### CHALLENGE
Reproduce verbatim everything from the first of the lines below down to the line containing "Looking at the screenshot, I should 355,233.", including both ends.

### Entries concerning target coordinates
::::::

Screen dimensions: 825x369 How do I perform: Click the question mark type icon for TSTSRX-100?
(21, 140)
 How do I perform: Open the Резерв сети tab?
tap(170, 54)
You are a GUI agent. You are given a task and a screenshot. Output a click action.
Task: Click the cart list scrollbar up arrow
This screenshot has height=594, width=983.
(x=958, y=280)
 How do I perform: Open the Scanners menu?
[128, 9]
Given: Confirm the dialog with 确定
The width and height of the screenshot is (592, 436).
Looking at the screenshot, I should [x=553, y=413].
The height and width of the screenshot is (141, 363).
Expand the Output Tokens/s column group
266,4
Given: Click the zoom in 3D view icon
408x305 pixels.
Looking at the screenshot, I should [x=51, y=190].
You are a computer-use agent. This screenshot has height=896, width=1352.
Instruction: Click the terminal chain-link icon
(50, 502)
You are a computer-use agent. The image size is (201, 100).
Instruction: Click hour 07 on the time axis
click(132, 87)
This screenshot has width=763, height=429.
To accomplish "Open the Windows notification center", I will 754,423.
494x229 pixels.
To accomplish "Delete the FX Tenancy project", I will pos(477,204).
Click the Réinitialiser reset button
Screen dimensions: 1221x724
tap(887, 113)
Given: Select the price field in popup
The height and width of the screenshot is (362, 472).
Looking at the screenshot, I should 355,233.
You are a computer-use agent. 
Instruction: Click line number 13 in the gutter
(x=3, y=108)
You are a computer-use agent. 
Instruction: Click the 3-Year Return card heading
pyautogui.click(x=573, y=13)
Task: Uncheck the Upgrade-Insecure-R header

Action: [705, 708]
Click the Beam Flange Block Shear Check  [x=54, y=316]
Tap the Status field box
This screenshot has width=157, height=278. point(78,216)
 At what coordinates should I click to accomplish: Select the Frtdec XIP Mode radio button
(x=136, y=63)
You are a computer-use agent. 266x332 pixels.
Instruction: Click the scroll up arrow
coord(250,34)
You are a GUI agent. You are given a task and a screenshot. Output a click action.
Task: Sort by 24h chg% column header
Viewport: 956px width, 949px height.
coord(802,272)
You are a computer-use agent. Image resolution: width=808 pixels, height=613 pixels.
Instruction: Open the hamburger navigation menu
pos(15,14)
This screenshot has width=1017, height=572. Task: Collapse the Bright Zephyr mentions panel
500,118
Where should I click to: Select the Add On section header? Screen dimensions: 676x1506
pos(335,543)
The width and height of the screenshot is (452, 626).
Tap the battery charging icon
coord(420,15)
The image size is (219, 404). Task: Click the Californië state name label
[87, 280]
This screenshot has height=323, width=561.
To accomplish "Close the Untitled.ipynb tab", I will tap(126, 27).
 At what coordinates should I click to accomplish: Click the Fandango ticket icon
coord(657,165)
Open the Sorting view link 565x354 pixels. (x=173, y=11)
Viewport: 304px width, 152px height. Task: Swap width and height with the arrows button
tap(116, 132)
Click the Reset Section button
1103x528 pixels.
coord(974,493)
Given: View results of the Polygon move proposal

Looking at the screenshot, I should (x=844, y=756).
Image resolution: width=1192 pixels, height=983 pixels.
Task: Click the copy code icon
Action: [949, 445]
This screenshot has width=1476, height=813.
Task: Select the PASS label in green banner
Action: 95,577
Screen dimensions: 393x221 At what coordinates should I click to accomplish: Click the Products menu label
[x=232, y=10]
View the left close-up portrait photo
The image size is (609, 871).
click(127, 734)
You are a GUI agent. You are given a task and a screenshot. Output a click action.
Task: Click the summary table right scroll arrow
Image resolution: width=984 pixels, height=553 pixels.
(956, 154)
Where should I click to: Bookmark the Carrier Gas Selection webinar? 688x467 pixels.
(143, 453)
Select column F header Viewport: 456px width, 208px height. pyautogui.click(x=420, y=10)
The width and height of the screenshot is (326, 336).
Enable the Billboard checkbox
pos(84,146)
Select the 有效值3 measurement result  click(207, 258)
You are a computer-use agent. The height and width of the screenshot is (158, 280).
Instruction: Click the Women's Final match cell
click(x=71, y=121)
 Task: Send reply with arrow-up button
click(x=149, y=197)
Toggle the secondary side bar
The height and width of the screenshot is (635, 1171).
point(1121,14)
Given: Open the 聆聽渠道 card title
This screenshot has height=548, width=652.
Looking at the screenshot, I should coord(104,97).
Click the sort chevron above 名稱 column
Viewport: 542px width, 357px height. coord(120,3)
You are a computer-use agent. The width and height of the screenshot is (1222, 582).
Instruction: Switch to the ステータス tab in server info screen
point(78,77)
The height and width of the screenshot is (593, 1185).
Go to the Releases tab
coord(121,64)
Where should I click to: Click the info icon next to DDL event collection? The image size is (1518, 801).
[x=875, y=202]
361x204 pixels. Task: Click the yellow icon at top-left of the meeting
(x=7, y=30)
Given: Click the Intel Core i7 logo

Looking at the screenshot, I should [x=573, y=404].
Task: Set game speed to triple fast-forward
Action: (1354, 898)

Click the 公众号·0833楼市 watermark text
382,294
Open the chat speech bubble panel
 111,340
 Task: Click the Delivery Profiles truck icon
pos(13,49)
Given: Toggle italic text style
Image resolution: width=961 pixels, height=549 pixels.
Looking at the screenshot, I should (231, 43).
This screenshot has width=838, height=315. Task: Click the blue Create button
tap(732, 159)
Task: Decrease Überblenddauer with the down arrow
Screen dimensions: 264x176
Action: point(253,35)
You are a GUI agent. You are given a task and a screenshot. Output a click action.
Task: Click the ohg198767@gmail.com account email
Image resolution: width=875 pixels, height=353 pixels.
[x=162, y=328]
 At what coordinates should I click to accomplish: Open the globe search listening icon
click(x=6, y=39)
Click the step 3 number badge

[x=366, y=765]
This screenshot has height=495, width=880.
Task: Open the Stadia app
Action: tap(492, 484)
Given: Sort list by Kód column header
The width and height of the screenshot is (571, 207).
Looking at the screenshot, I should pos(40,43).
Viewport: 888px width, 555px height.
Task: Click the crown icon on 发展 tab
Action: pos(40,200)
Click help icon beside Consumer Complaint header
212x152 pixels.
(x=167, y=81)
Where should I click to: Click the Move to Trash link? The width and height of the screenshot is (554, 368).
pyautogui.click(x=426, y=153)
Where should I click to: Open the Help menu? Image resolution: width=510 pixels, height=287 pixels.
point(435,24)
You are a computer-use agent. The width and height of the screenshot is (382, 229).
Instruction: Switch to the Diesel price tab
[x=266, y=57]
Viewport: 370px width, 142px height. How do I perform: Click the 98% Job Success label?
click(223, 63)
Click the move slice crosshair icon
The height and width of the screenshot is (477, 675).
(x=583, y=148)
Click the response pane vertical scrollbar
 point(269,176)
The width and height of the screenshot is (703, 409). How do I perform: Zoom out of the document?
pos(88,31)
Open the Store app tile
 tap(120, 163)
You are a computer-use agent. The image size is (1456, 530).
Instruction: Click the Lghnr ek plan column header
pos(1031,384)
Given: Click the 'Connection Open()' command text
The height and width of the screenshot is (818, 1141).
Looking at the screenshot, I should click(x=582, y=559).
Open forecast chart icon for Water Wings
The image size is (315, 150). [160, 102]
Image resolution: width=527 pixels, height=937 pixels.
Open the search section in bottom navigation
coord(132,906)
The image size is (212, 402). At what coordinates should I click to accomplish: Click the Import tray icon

::::::

### TASK SOLUTION
Screen dimensions: 825x369 How do I perform: Click the question mark type icon for TSTSRX-100?
(21, 140)
 How do I perform: Open the Резерв сети tab?
tap(170, 54)
You are a GUI agent. You are given a task and a screenshot. Output a click action.
Task: Click the cart list scrollbar up arrow
This screenshot has height=594, width=983.
(x=958, y=280)
 How do I perform: Open the Scanners menu?
[128, 9]
Given: Confirm the dialog with 确定
The width and height of the screenshot is (592, 436).
Looking at the screenshot, I should [x=553, y=413].
The height and width of the screenshot is (141, 363).
Expand the Output Tokens/s column group
266,4
Given: Click the zoom in 3D view icon
408x305 pixels.
Looking at the screenshot, I should [x=51, y=190].
You are a computer-use agent. This screenshot has height=896, width=1352.
Instruction: Click the terminal chain-link icon
(50, 502)
You are a computer-use agent. The image size is (201, 100).
Instruction: Click hour 07 on the time axis
click(132, 87)
This screenshot has width=763, height=429.
To accomplish "Open the Windows notification center", I will 754,423.
494x229 pixels.
To accomplish "Delete the FX Tenancy project", I will pos(477,204).
Click the Réinitialiser reset button
Screen dimensions: 1221x724
tap(887, 113)
Given: Select the price field in popup
The height and width of the screenshot is (362, 472).
Looking at the screenshot, I should 355,233.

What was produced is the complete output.